ARKANSAS, Oct 27 (Future Headlines)- Ford’s recently released third-quarter earnings have highlighted the automaker’s growing electric vehicle (EV) losses, mainly attributed to pricing pressures and slowing demand. Several key points emerge from Ford’s Q3 earnings report.
In the third quarter, Ford managed to sell 20,962 EVs, surpassing its rival, General Motors. This uptick in sales was partly due to increased production of the Mustang Mach-E, one of Ford’s prominent electric models.
Despite experiencing a 20% drop in Mach-E sales during the first half of the year, Ford attributed this decline to a revamp at its Mexican plant, where the model is manufactured. However, the third quarter saw a 42.5% increase in Mach-E sales, with 14,842 units sold. In September alone, the Mach-E set a new record with 5,872 models sold.
In contrast, sales of Ford’s electric pickup, the F-150 Lightning, fell by 46% in the third quarter. Ford indicated that production of the F-150 Lightning had resumed after a six-week shutdown to expand the Rouge Electric Vehicle Center. Despite this, Ford announced plans to cut one of three shifts at the facility, attributing it to “supply chain issues.”
Ford introduced substantial incentives on both the Mustang Mach-E and F-150 Lightning in an effort to stimulate demand. In the third quarter, Ford’s EV shipments increased by 44%, contributing to a 26% year-over-year growth in revenue for its Model e unit, totaling $1.8 billion.
Despite higher volumes and revenues, Ford reported an operating loss of $1.3 billion for its EV unit, up from $1.1 billion in the previous quarter. Operating margins fell to -75.6% in Q3 from -58.9% in Q2. Ford expects a full-year loss of $4.5 billion for its EV unit, translating to a loss of approximately $36,000 for every EV sold during the quarter. One of the key reasons for these losses is that buyers are hesitant to pay a premium for EVs over gas or hybrid vehicles, exerting downward pressure on prices and profitability.
Due to the challenges posed by EV pricing and profitability, Ford has decided to postpone around $12 billion in planned investments aimed at boosting EV manufacturing capacity. This move aligns with Ford’s efforts to maintain competitiveness with Tesla, which has been consistently reducing prices throughout the year.

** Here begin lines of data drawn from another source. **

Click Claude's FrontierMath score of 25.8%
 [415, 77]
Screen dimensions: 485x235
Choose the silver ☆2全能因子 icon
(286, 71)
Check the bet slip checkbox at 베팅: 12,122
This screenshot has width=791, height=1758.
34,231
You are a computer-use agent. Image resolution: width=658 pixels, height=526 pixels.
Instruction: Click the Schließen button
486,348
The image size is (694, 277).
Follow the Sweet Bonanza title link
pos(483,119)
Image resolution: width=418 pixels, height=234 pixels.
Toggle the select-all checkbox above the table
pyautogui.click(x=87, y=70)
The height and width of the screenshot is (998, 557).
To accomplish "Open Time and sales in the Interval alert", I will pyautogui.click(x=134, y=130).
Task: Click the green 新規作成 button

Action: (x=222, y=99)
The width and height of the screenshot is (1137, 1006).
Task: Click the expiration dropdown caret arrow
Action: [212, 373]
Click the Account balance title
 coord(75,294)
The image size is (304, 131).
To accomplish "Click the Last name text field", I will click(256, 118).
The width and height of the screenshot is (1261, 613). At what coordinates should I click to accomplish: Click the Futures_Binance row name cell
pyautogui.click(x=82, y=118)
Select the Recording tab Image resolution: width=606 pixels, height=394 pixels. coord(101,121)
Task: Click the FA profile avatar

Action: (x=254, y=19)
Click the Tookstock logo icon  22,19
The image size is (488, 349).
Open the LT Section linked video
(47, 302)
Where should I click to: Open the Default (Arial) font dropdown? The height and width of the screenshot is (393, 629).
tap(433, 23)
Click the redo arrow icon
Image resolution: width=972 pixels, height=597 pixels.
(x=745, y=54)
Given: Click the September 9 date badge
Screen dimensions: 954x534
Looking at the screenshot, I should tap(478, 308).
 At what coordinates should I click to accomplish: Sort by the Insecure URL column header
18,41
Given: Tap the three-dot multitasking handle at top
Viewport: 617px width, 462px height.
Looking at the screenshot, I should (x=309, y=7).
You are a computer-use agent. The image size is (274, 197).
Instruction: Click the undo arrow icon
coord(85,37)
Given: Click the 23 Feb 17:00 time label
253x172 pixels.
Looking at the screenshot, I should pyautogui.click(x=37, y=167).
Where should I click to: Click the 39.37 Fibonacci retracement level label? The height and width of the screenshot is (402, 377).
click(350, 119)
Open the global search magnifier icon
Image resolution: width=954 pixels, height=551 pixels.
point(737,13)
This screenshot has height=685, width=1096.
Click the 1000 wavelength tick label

In response to market dynamics, Ford introduced a new “Flash” trim for the 2024 F-150 Lightning lineup. The 2024 F-150 Lightning Flash will be priced at around $70,000, offer a range of 320 miles, feature a technology-rich interior, and include a heat pump. This trim is designed to address market demands effectively, drawing features from the XLT and Lariat models.
Ford previously set a goal of reaching a run rate of 600,000 EVs per year, but it has decided to postpone this target until the following year, indicating a slower-than-anticipated demand for EVs. Ford’s overall revenue for the third quarter increased by 11% to reach $44 billion. However, due to factors such as the UAW strike and a tentative agreement reached recently, Ford is withdrawing its full-year guidance.
In summary, Ford’s third-quarter earnings reflect the complexities and challenges of the electric vehicle market. While the automaker has made strides in boosting EV sales, profitability remains a significant concern due to pricing pressures and customers’ willingness to pay premiums for EVs. Ford’s decision to delay investments in the face of these challenges underscores the evolving nature of the EV market and the competitive dynamics with companies like Tesla. As the industry continues to navigate these issues, it’s clear that strategies to balance demand with profitability are crucial for success in the growing electric vehicle sector.